Leave the pictures aside. Retype exactly the lines from the top of the data below through the one holding "You are a computer-use agent.".
---------- Data to examine
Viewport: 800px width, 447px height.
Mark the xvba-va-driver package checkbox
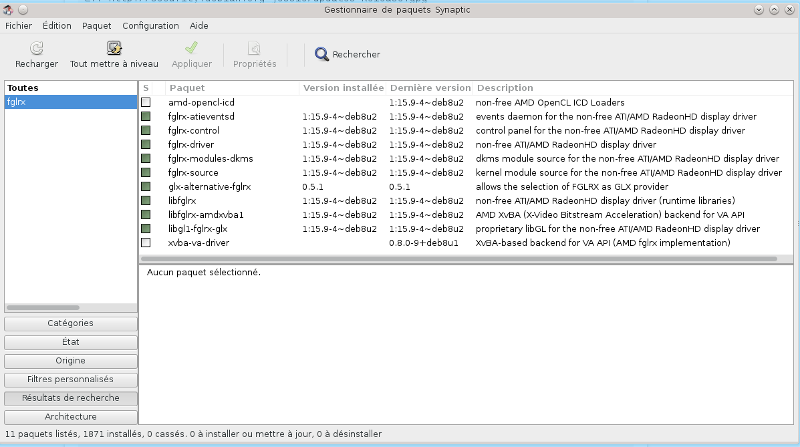pyautogui.click(x=146, y=243)
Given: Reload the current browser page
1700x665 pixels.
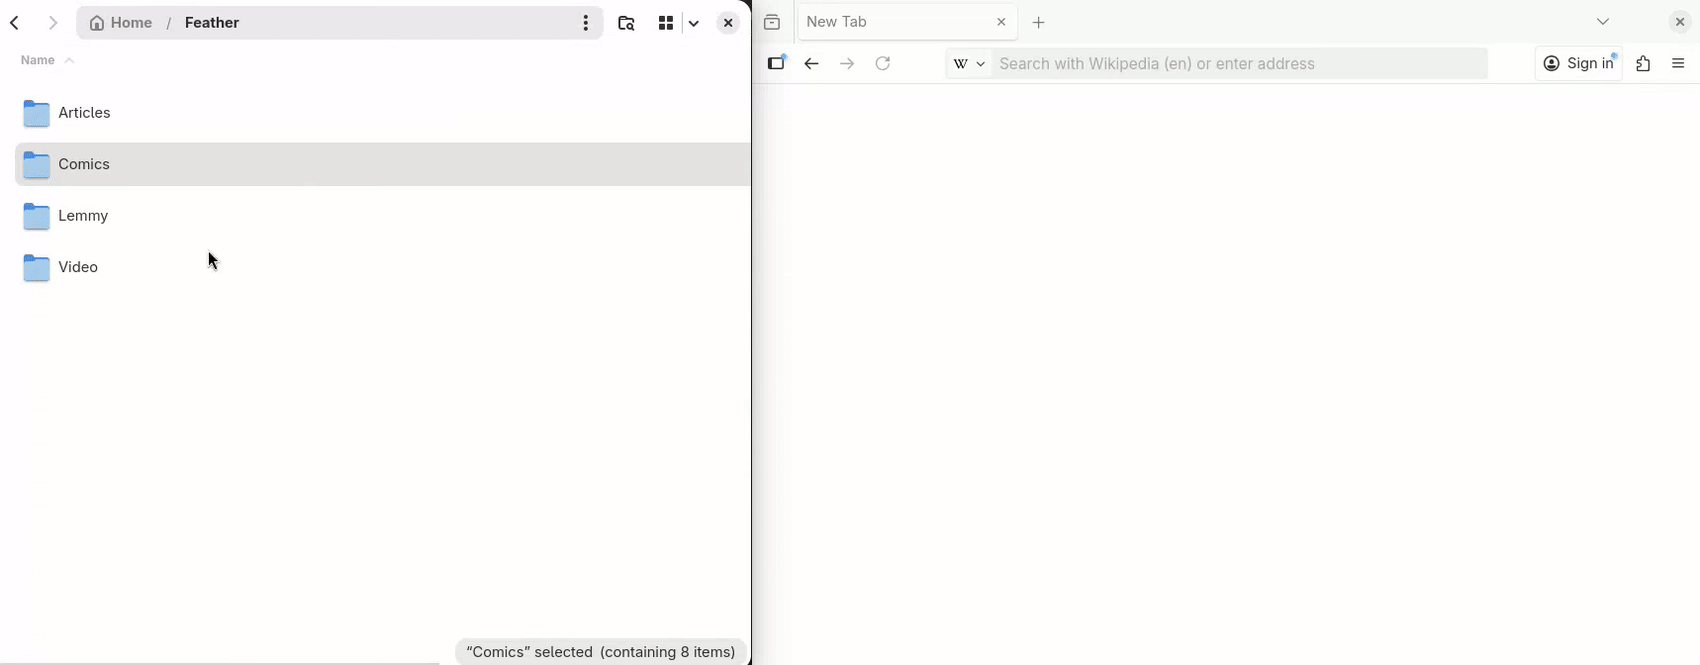Looking at the screenshot, I should click(x=883, y=64).
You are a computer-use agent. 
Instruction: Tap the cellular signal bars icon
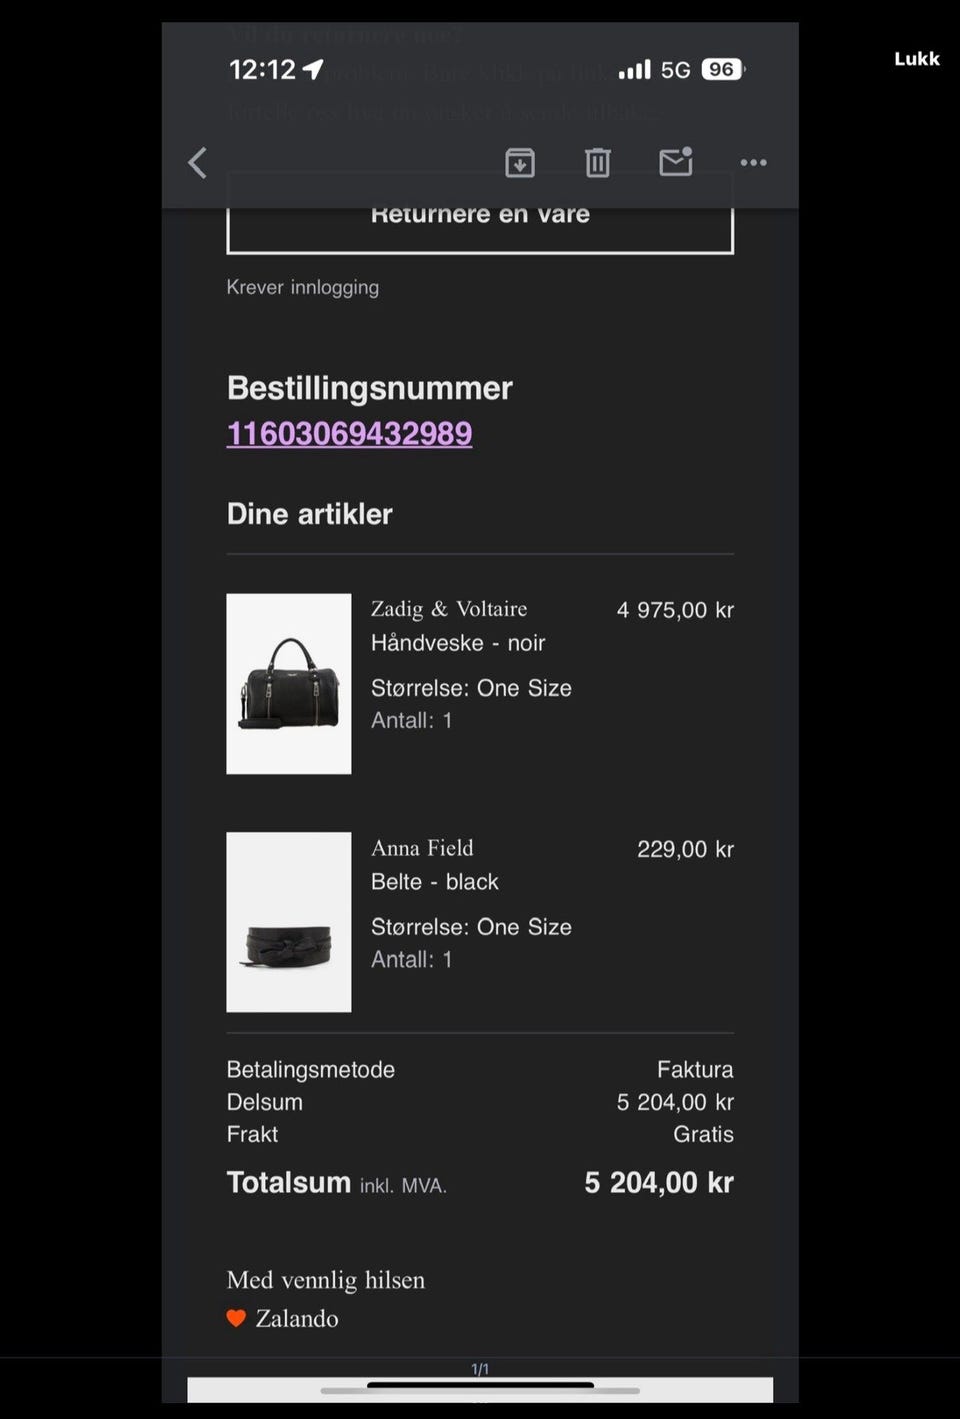[x=634, y=69]
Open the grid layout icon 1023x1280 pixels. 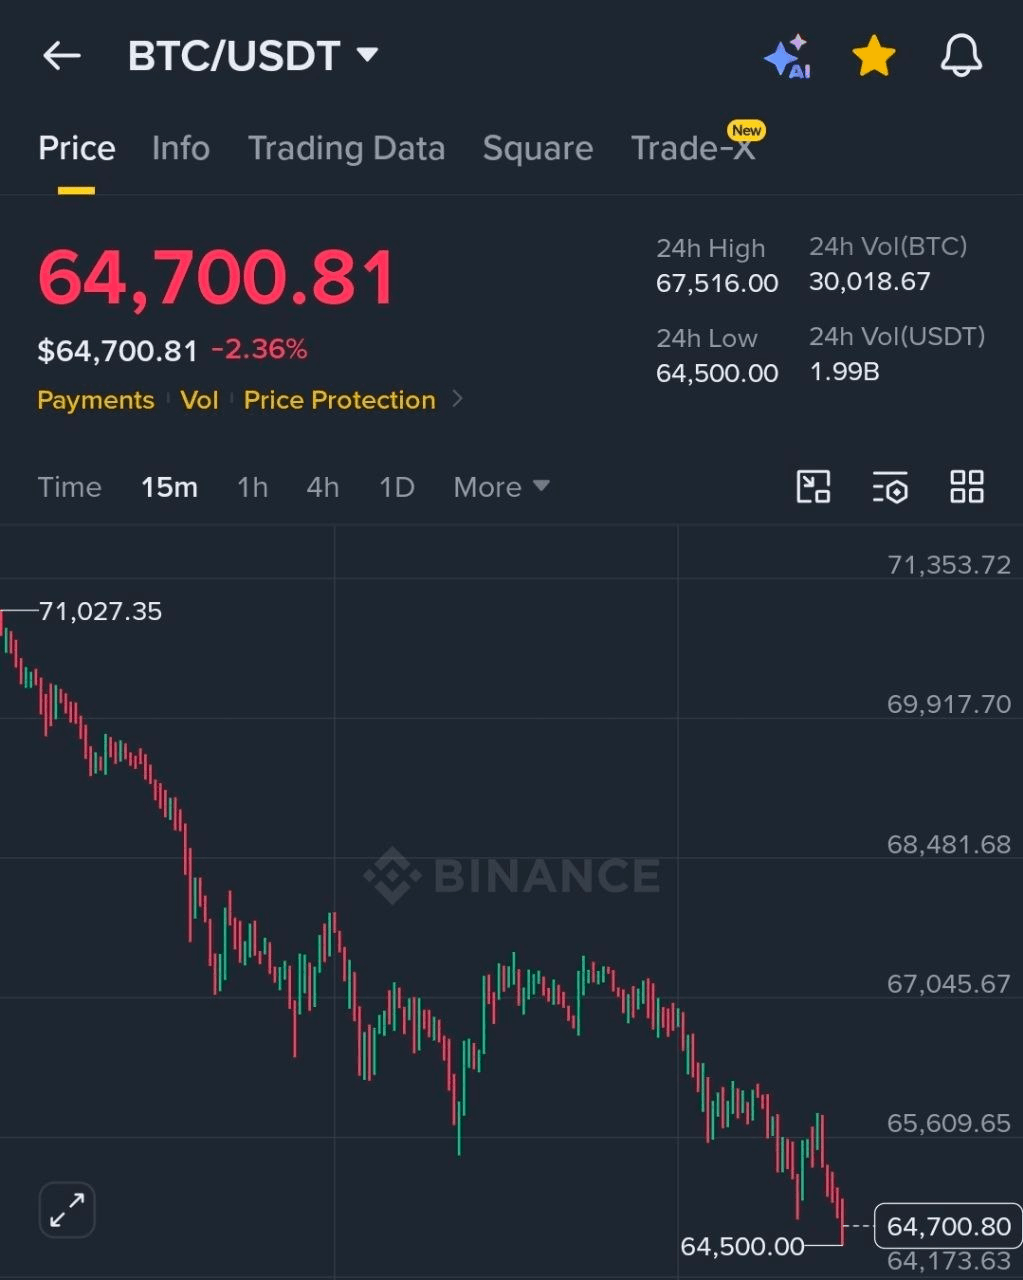(967, 487)
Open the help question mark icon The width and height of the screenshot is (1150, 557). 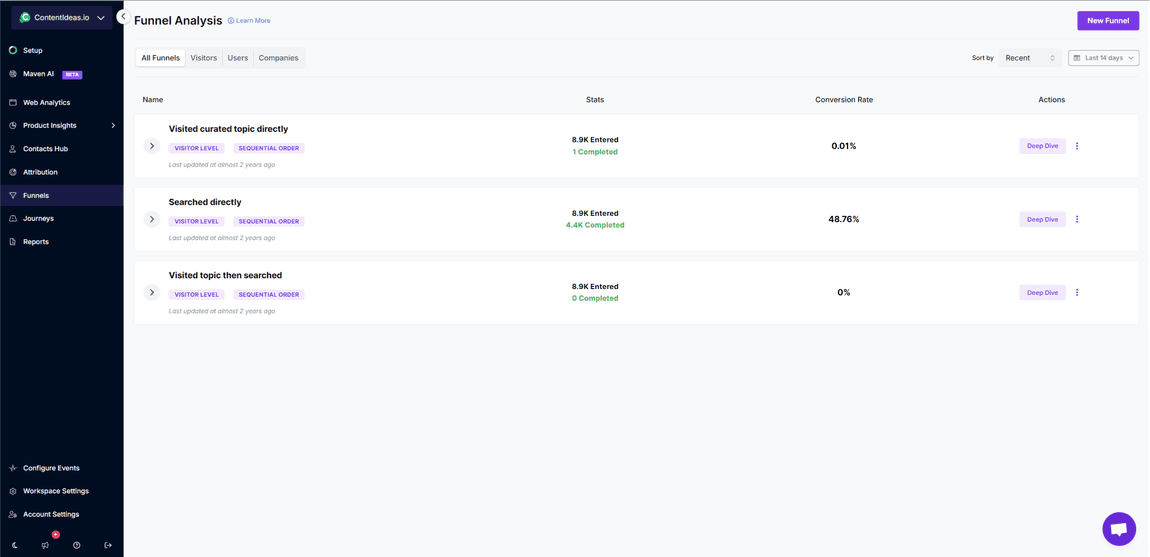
--------------------
## Response:
Viewport: 800px width, 447px height.
Mark the xvba-va-driver package checkbox
pyautogui.click(x=146, y=243)
Given: Reload the current browser page
1700x665 pixels.
Looking at the screenshot, I should click(x=883, y=64).
You are a computer-use agent. 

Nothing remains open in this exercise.